Ellison, et al. (2007) argued that social networks such as Facebook and Twitter play an important role in forming and maintaining both bridging and bonding social capital. Kobayashi (2010), in a study of an online gaming community, indicated that the diverse composition of online communities causally enhance social tolerance toward community members, and can also be generalized to off-line settings. Online communities create bridging social capital by gathering these diverse populations around a shared context.

However, other research questions whether social networks can create social capital. Stefanone, et al. (2012) asked a group of Facebook users to send out requests for instrumental help (e.g., help with a class project) to their Facebook friends. The vast majority of requests went unanswered: on average, 40 percent of an individuals’ strong tie connections and 10 percent of their weak tie connections responded to the query. Perceived social capital did not create or explain enacted support. The authors argued that social media is a good way to disseminate information but not a good way to mobilize action.

Research on Spiral of Silence and social capital

Social capital can stimulate norms of trust and reciprocity that may in turn influence whether individuals are willing to express their minority opinions on an issue. In assessing the climate of public opinions, individuals use not only their quasi-statistical sense but they also rely on their own reference groups. Willingness to express opinions can relate to whether their opinions align with the reference groups (Oshagan, 1996). Understanding social capital can help to determine whether these reference groups, consisting of either strong ties (close friends and family) or weak ties influence their wiliness to speak out.

Dalisay, et al. (2012) examined the role of social capital on the Spiral of Silence process by surveying citizens in Guam. They explored civic engagement, neighborliness and trust, traditional measurements of social capital in the off-line environment. Civic engagement is membership in formal community groups and participation in social activities. Trust is a type of generalized reciprocity that facilitates participation in networks. Neighborliness is a notion of the types of behaviors that people who live close to each other participate in, often informally. Their study found that an individuals’ civic engagement had a direct effect on their wiliness to express opinions. They also found that neighborliness and trust had positive effects on perceived support for one’s opinion. Neighborliness and trust are types of social capital related to willingness to express opinions. Trust facilitates collective action for common purposes. These ties foster participation in groups that enable people to share opinions.

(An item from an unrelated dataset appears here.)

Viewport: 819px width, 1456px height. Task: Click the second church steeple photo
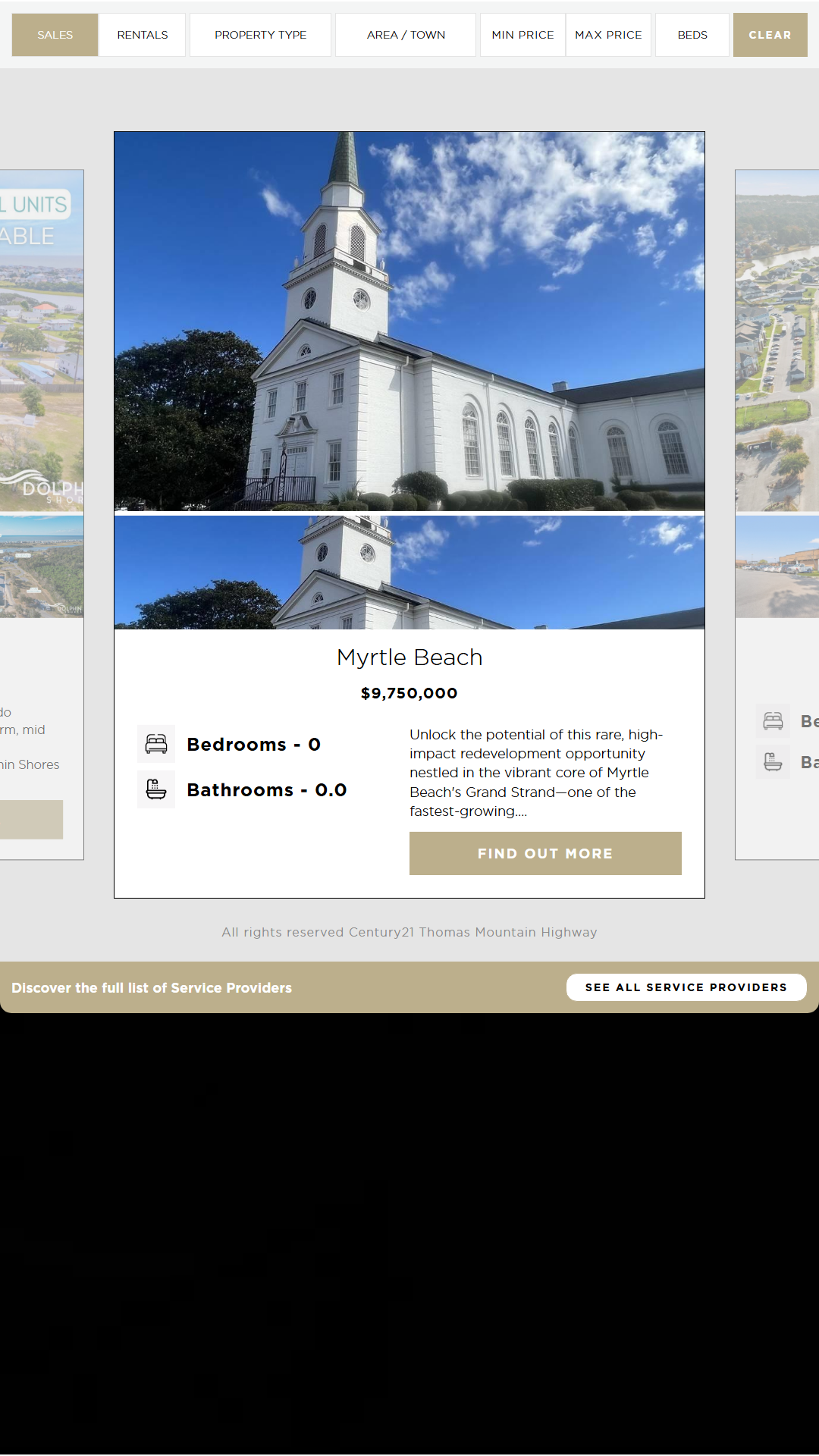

Dalisay, et al. (2012) found that people tend to join groups in their real world communities when they believed people in the groups have a set of values similar to theirs. As people increase social capital, they perceive that those around them share their opinions on important issues, and thus are more likely to speak up about those issues.

Online people can easily join a range of groups and connect with people who do not share their opinions, which may effect one’s perceptions on the public opinion climate. As much of the dialogue about social issues happens online, it is important to examine whether the Spiral of Silence can be in effect online. It is also unclear the degree to which online social capital can affect the Spiral of Silence and cause people to speak out about an issue even if they know they hold the minority opinion. To date, research has not examined online social capital and its influence on the Spiral of Silence. This exploratory study asks these research questions:

RQ1: Do people recognize that they are in the majority or the minority regarding opinions they hold? Is there evidence of projection among online users when using their quasi-statistical sense?

RQ2: Are people willing to speak up about opinions they hold in various venues, even when they perceive that they are in the minority?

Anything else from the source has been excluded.